Moore’s Law of refresh rates is that refresh rates approximately double every 5-10 years, and this will continue through the 21st century especially as it becomes low cost / free / included, much like retina-ization of mobile screens.

In ten years, if the extra cost of high-Hz is eventually almost free (no extra cost, no extra power consumption) — and it has human visible benefit (which it does) — then it will eventually be commoditized.  4K screen used to cost well over $10,000. Now it’s standard even in cheap television sets. Same thing also happened to retina displays and 3D accelerators. Now even a low-end smartwatch has a GPU built in. And even a low-end Android smartphone has a Retina screen built-in. Eventually, high-Hz will be a standard inclusion, since retina refresh rates has human visible benefits.

Properly Understanding The Law Of Diminishing Returns

There are many new 90 Hz smartphones now. One problem is the jump from 60Hz to 90Hz is only 1.5x improvement in motion clarity. 90 Hz reduces scrolling motion blur only by a third. That’s pretty pitiful on a small screen.

However, increasing 60Hz to 240Hz on a small smartphone, if it can be done at zero additional cost (battery wise, power wise, cost wise), 240 Hz reduces scrolling motion blur by a whopping 75%. This bigger begins to be more noticeable on small screens for things like browser scrolling.

This assumes that GtG is not a bottleneck. The above image assumes GtG is a tiny percentage of a refresh cycle on a sample-and-hold screen, including OLED and LCD.

Pixel Response Needs To Be Tiny Fraction Of Refresh Cycle To Stop Being Human Visible

It’s great to know that on the TCL display, that GtG is less than half a refresh cycle.
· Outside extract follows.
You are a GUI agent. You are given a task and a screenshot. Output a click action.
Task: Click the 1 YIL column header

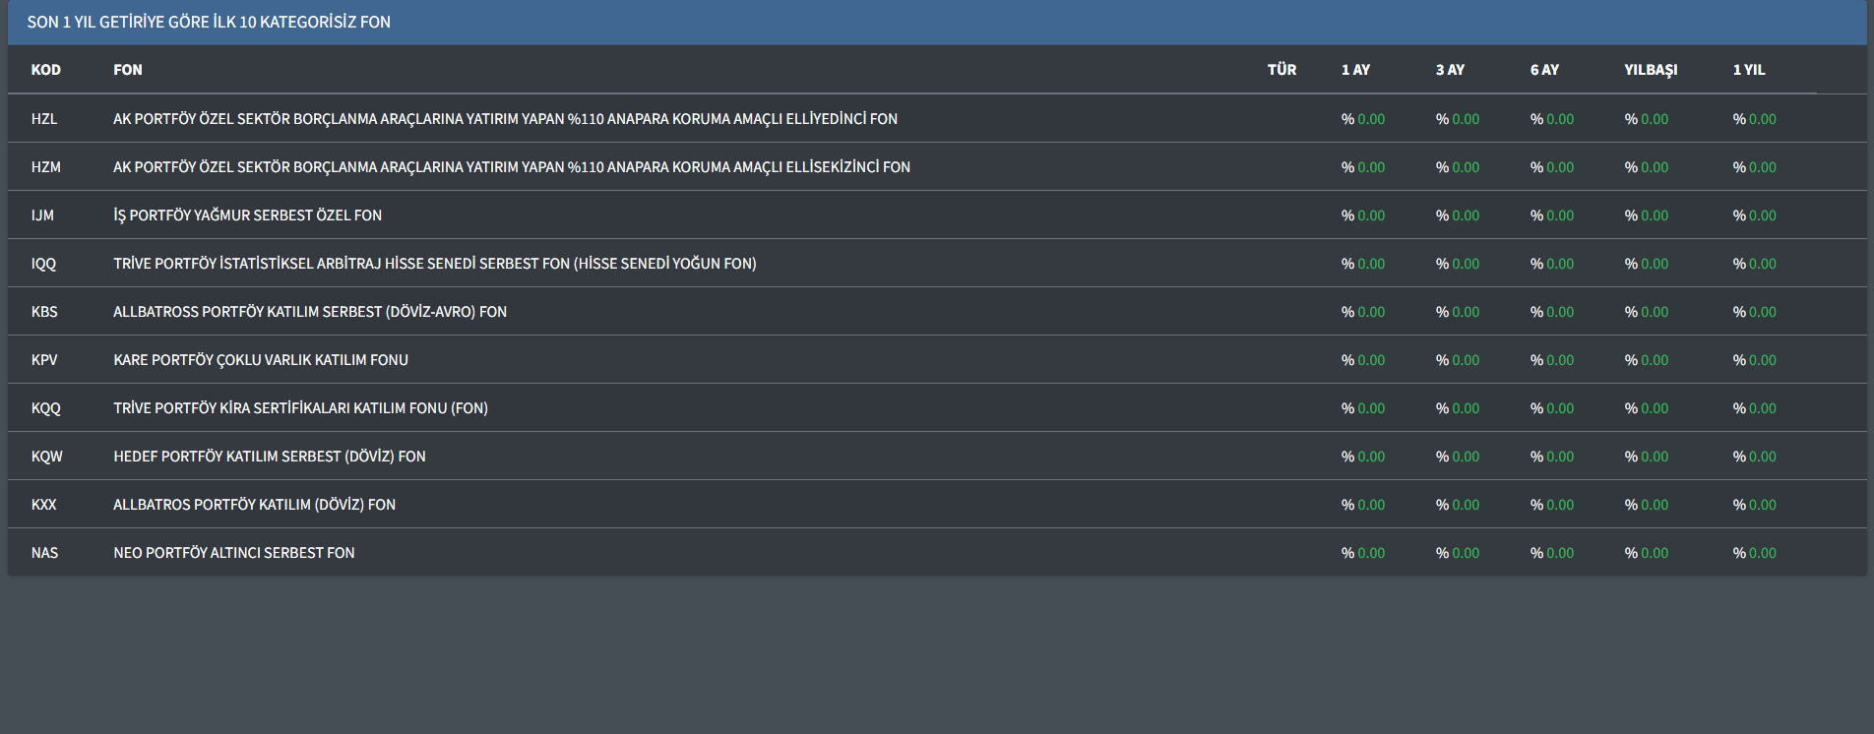click(1749, 70)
However, ideally GtG needs to be less than 1/4 refresh cycle to be below the human-visibility noise floor.  GtG that is more than 50% of a refresh cycle begins to become human visible (even at high Hz) in the form of ghosting issues and corona issues, such as asymmetric motion blur effects. The ghosting/coronas interferes with the clarity afforded by a high Hz screen. We have found that even 1ms creates human-visible blur differences (i.e. 3 extra pixel motion blur at 3000 pixels/second scrolling in TestUFO motion tests).

The way things work with flickerless displays (sample-and-hold, non-CRT) is that you need double Hz in order to halve scrolling motion blur.

That’s why a lot of us are big fans of high-Hz screens as ergonomic screens (eliminating motion blur without using flicker techniques), even for non-gaming contexts too.  This is why display researchers and scientists found that 1000 Hz displays are still a worthwhile humankind journey.  While humans don’t see high frequencies directly, there are other indirect benefits such reduced motion blur and as reducing stroboscopic effects.

That’s why the 120Hz iPads exist as well — and 240Hz is yet another step up for mobile devices.